The Court of Cassation taught us why. And if, in retrospect, that responsibility is reconstructed, then the injunction is triggered, which when it targets a public body – it digs, digs – is nothing more than a round of taxpayer money, from a budget of a PA to budget of another administration. But in the public sector the injunction of an administration sanction is not a story that ends only when the treasurer of the paying public body settles the account with the creditor public body.

At that moment the opening credits of the films of the tax fault begin, which counts to its credit the film of the sentence of the section of the Court of Auditors for Lazio, released on May 28, 2019 with the number 246: here we have four characters, an executive school and three professors. They are called to repay to the professional institute in which they work the damage caused following the payment of a fine imposed by the Privacy Guarantor (20 thousand euros), as a result of the publication on the internet of an Institute circular containing data suitable for disclosing the state of health of children under age and with disabilities.

The manager signed the circular, the first professor wrote it, the third professor sent it to the fourth (site manager), who published it without checking anything. The frame before the “end” sees, on the one hand, the breathless smile of the three professors mandated for their marginal role and mere executors of the instructions issued by the head teacher and, on the other hand, you can hear it, even before you see it , the rumble of the court gavel on the head of the head teacher, as burdened with the responsibility of the school organization and management, condemned albeit with a discount (7500 euros the reduced amount on her account).

The other episodes, which we report below, concern other public bodies, but the legislation on tax liability (law 20/1994) is unique for all public employees: the principles applied, therefore, are directly applicable also to the school sector.

Continuing the excursus, the protagonist of the episode of the sentence of the section of the Court of Auditors for Lazio, released on 14 September 2021 with the number 672, went better: in the center of the screen the director of human resources of an Italian metropolis, acquitted for lack of gross negligence in the face of the publication on the institutional website, just three days before retiring from the service, of a ranking of the sensitive data of the participants in a public selection: the plot of the superfetation of the rules on transparency, capable of confusing even the super- jurists, he saved the director.

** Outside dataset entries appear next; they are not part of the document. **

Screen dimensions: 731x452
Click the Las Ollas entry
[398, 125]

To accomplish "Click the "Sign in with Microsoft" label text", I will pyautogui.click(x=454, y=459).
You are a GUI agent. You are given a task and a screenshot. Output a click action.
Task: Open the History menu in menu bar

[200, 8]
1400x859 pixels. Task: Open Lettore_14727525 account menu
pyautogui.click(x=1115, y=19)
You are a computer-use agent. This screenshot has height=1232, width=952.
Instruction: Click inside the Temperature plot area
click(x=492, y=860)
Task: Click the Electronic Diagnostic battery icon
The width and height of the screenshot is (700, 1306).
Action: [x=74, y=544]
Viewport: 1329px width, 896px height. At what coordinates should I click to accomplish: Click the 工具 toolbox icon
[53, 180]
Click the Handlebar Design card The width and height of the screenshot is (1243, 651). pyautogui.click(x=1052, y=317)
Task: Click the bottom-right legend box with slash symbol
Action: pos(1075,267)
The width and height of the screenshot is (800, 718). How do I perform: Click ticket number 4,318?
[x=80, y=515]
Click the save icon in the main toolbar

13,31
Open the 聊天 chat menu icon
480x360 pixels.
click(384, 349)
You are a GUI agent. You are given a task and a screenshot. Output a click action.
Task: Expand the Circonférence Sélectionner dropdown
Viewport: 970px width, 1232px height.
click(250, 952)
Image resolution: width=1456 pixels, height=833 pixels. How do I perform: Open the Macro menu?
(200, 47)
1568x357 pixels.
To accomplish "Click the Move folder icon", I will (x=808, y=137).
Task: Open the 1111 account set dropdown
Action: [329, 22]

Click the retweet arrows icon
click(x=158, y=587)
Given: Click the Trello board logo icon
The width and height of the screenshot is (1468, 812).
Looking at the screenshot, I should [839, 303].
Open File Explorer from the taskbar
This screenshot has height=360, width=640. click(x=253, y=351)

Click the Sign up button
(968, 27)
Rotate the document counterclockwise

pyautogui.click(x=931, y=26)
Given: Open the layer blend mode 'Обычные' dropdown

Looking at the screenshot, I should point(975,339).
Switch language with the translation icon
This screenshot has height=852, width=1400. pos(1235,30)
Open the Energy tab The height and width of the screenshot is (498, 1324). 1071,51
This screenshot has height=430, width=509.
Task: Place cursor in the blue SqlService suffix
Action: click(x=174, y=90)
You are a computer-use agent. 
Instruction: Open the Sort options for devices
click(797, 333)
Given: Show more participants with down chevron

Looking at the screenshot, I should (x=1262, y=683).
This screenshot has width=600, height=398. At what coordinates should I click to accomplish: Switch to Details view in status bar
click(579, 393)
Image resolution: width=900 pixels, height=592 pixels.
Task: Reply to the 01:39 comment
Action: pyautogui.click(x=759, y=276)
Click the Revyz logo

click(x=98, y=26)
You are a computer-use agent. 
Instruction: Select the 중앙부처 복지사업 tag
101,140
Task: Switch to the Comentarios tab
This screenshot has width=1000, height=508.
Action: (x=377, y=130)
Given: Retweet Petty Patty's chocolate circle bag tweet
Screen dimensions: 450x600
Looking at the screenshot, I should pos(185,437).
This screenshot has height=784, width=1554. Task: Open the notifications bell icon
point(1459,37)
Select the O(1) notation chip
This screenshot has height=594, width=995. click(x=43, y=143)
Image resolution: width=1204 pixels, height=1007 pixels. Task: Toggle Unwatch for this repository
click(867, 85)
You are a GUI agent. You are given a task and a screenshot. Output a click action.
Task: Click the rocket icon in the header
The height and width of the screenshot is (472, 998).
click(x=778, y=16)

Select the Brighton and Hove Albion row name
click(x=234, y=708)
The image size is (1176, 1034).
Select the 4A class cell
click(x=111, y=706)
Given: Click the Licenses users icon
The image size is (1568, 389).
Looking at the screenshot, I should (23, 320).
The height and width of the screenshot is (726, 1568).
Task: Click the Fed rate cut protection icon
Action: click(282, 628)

The sequel, with a once again ominous outcome, is the sentence of the section of the Court of Auditors for Friuli Venezia Giulia, released on 18 January 2022 with the number 2: here we see (first scene) a health company sentenced to a fine of 4 thousand euros for the publication on the website, for more than 15 days, of a resolution, in which negative facts were indicated on the account of a nurse, therefore not confirmed during the probationary period; and then (final scene) the image of the general manager is projected, sentenced to pay a thousand over another 2 thousand and a few hundred as partial reimbursement of the sums paid out by the health company to compensate the nurse for damage in a civil suit, originated from the same fact.

In this scenario, it may be useful to study the paths of the GDPR to take small steps along the path of minimizing the risks of liability.